• [WHAT TO WORK ON]:
After reading the records, print them all again exactly as they stand.

(SUPPLIED DATA Opens)

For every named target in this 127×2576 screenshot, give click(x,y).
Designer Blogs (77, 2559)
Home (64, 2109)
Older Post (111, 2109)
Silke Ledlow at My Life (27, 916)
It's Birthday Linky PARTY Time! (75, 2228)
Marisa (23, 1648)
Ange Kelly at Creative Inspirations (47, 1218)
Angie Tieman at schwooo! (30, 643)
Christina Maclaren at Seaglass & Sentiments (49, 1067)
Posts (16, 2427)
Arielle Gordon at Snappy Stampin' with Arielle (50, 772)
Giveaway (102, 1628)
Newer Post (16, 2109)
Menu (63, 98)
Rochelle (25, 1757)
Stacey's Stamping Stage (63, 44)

(SUPPLIED DATA Closes)

• [EXERCISE SOLUTION]:
For every named target in this 127×2576 screenshot, give click(x,y).
Designer Blogs (77, 2559)
Home (64, 2109)
Older Post (111, 2109)
Silke Ledlow at My Life (27, 916)
It's Birthday Linky PARTY Time! (75, 2228)
Marisa (23, 1648)
Ange Kelly at Creative Inspirations (47, 1218)
Angie Tieman at schwooo! (30, 643)
Christina Maclaren at Seaglass & Sentiments (49, 1067)
Posts (16, 2427)
Arielle Gordon at Snappy Stampin' with Arielle (50, 772)
Giveaway (102, 1628)
Newer Post (16, 2109)
Menu (63, 98)
Rochelle (25, 1757)
Stacey's Stamping Stage (63, 44)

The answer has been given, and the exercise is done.